Wednesday, September 23, 2009

Sexism and the Queer Movement

I’m reading the Feminine Mystique right now. One of the things I’m attempting to do – go through some classic feminist texts. For one, I don’t trust the way society reinterprets the texts, but also because I believe for me to ever fully develop as a feminist legal theorists, which is a goal that I have, I need to have the solid foundation. One of the things about the Feminine Mystique that is standing out for me is the vitriolic reaction to women trying to establish themselves as full human beings.
Clergy, politicians, and average males violently fought against women owning property, voting, existing in the public sphere. Women died for this struggle. One of the thoughts that I want to figure out how to develop is the idea that struggle against gay marriage and gay existence is based in sexism. As a movement, our favorite comparison is to that of anti-miscegenation efforts.

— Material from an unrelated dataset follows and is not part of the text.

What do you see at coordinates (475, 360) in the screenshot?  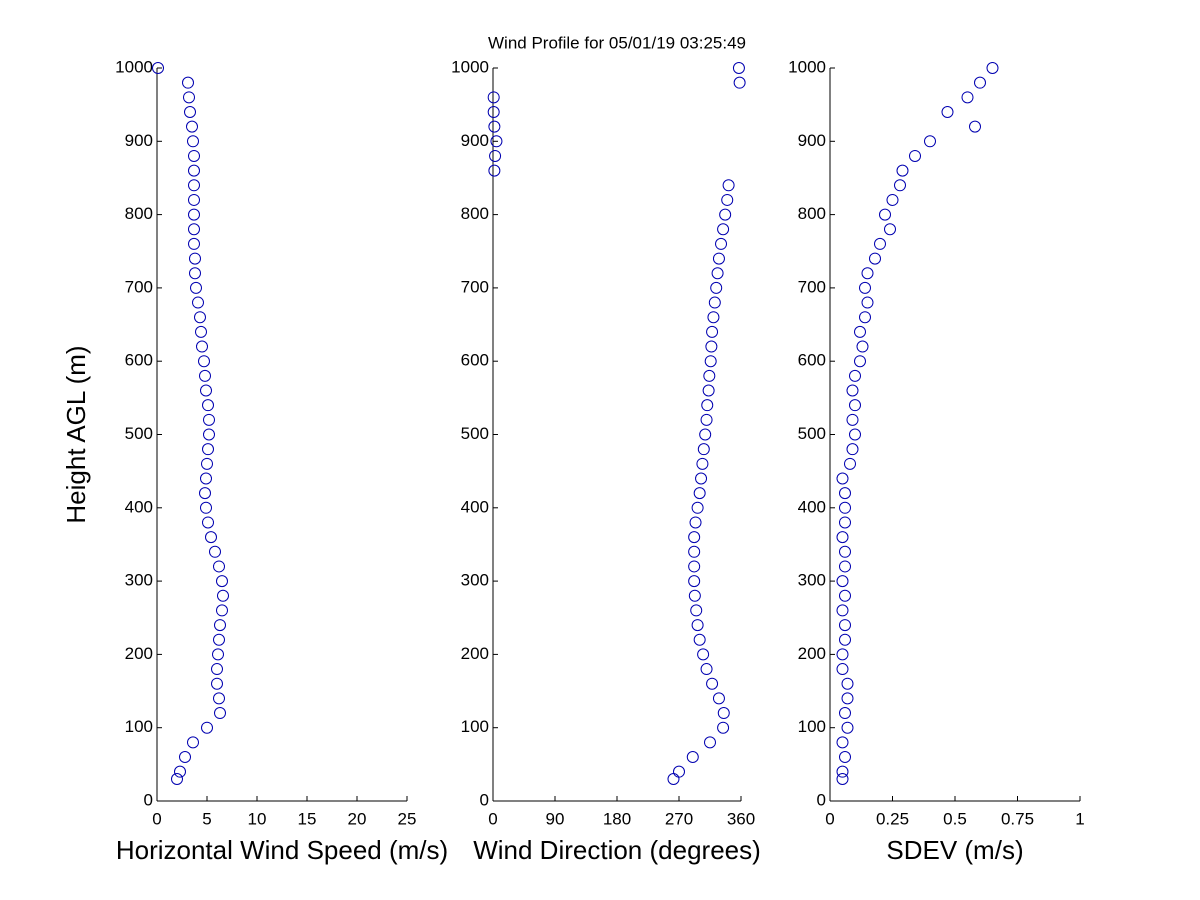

There is a distinctive similarity in the legal struggle and the logic employed by those upholding the discriminatory laws, namely that that because everyone is treated equally in the ban, it isn’t discriminatory (i.e., because all blacks can only marry all black, but the same is true that whites can only marry whites OR since all men can only marry women, but the same is true that all women can only marry men).

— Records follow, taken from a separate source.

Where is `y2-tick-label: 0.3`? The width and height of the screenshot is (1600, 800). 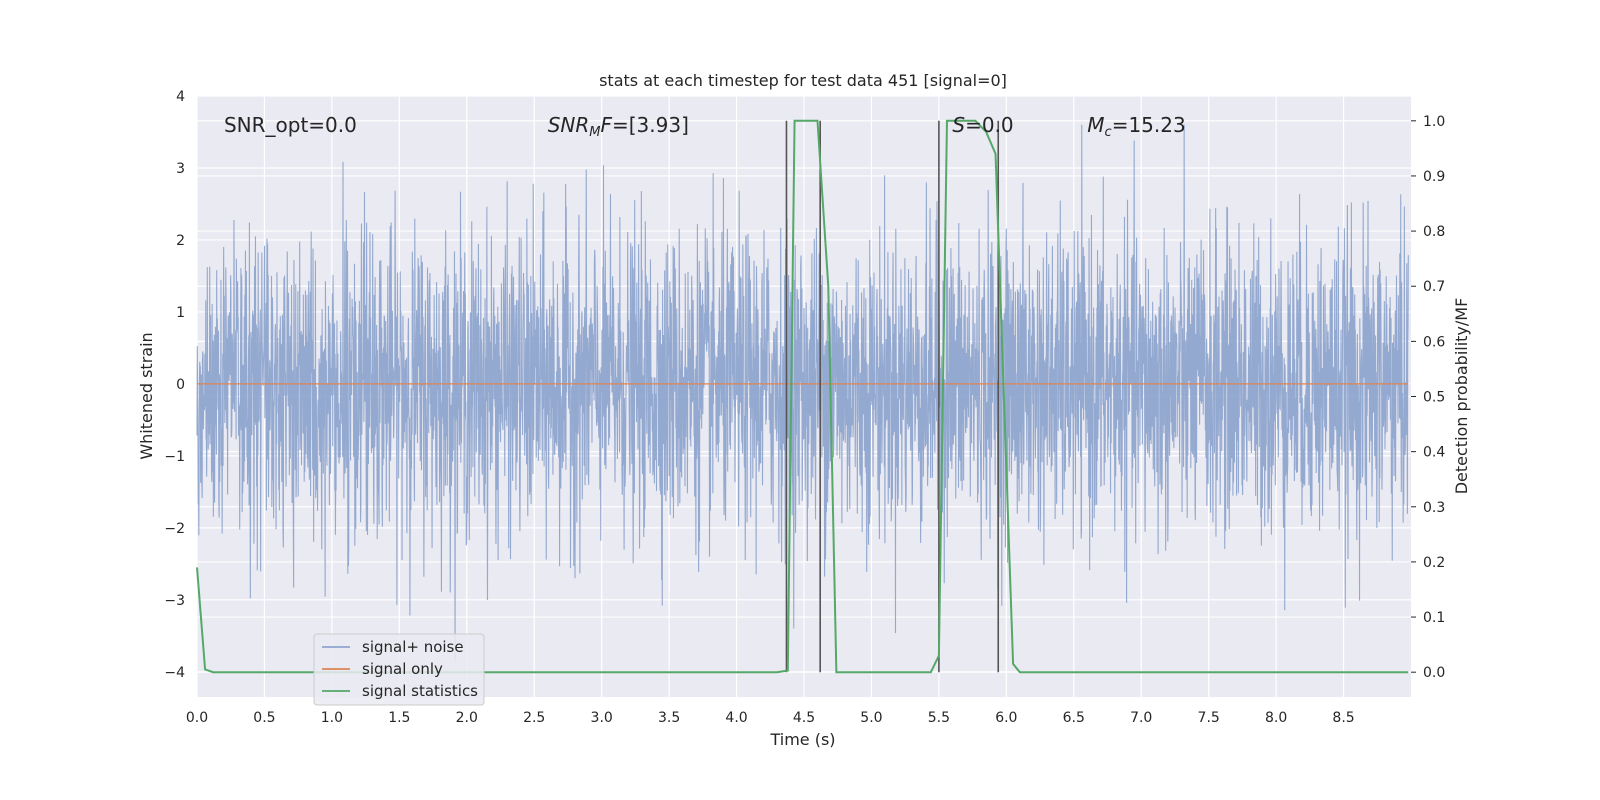 y2-tick-label: 0.3 is located at coordinates (1434, 508).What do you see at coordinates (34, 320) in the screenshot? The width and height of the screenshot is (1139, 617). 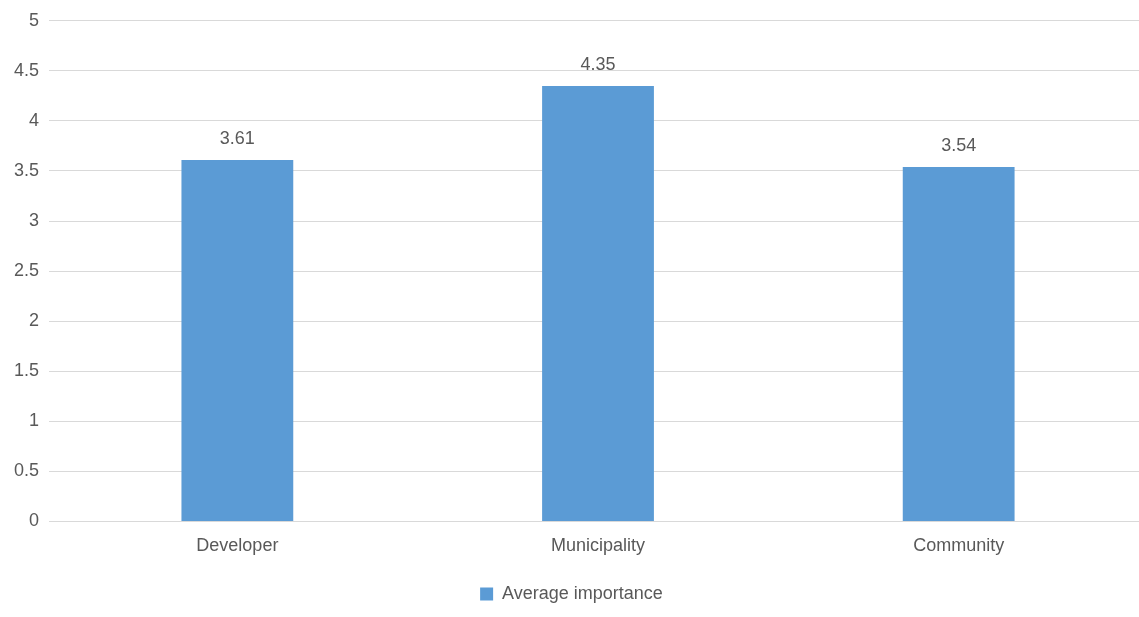 I see `y-tick-label: 2` at bounding box center [34, 320].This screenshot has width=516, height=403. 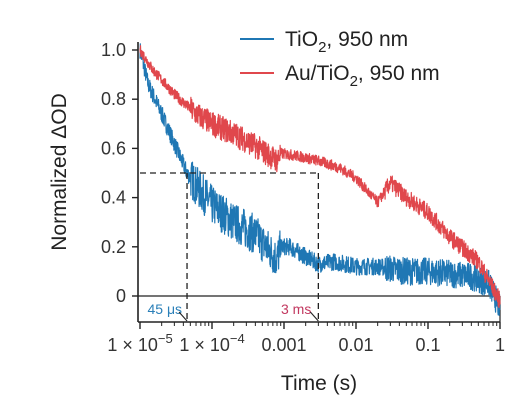 What do you see at coordinates (166, 309) in the screenshot?
I see `annotation-label: 45 μs` at bounding box center [166, 309].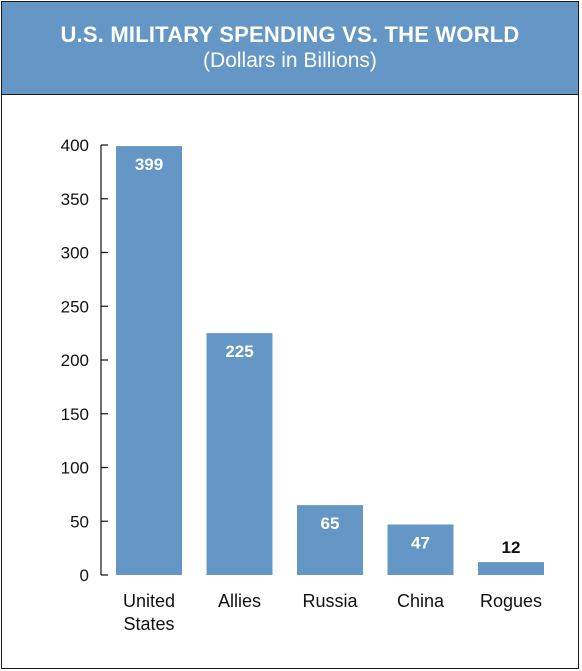  Describe the element at coordinates (75, 414) in the screenshot. I see `y-tick-label: 150` at that location.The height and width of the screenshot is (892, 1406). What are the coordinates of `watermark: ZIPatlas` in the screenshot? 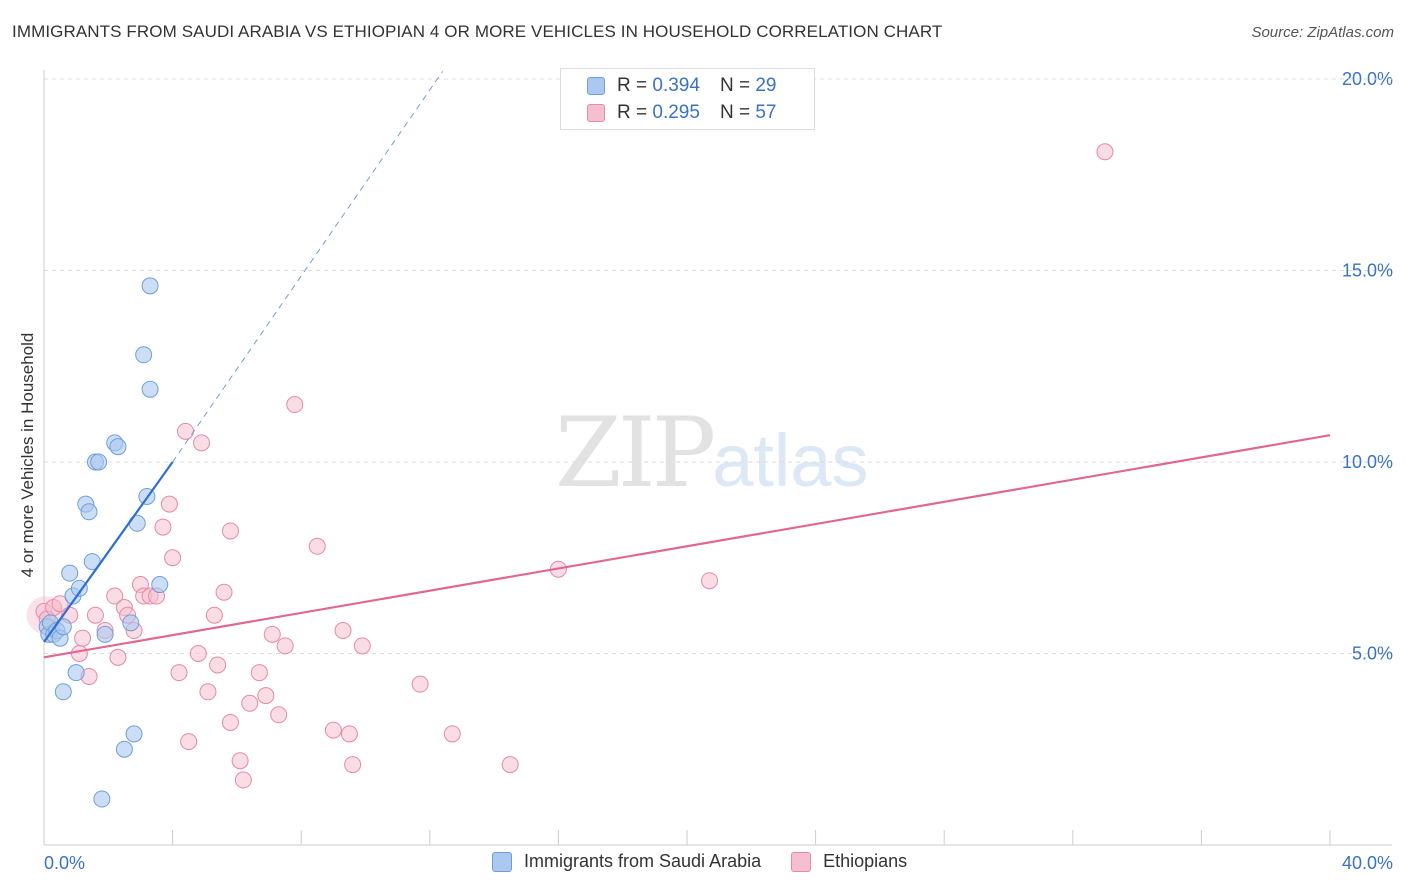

Nevertheless, this comparison is shortsighted and forgets to ask, “Why is there such resistance?” In the case, of anti-miscegenation laws, the basis was racism, a belief in the need to use the law to protect the purity of the races. As with the anti-gay marriage movement, there was a willful desire to ignore the fact that regardless of the laws, people fall in love and the passion involved in that feeling made many people ignore the law and live their lives dangerously, knowing full-well that they could be beat on the street or sometimes prosecuted for their relationships. But the reason is not the same.
The reasoning cited in the anti-gay movement engages in sexist rhetoric. There are discussions of disrupting the traditional family. The cornerstone argument against women’s equality. Much of the language about the detriment of same-sex marriage mirrors the resistance to women’s equality. I believe that the LGBT movement does itself and the movement a disservice by not exploring the overlap of sexism embodied in the movement that has so much to do with sex.

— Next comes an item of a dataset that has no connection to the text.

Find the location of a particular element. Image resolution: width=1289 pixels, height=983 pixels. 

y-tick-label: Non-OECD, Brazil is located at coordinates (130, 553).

Is part of the struggle against homosexuality embodied in the desire to have women’s sexuality constantly available, the fear of heterosexual men losing their importance? Is the fear of gay men on the part of straight men based in the idea of how little respect males are trained to have for their sexual objects in our society? Several studies have showed that more than 1/3 of college-aged men would rape a woman if they could get away with it, and 1 out of 2 would force themselves upon a woman (i.e., rape by another name) if they knew they could get away with it. Is the idea of being viewed by men in the way that they view women the basis of fear of the homosexual male? There seems to be some sort of truth in this idea, especially in light of the collective acceptance of the idea that the heterosexual male is justified in using force to respond to even the suggestion of attraction on the part of a homo/bisexual male.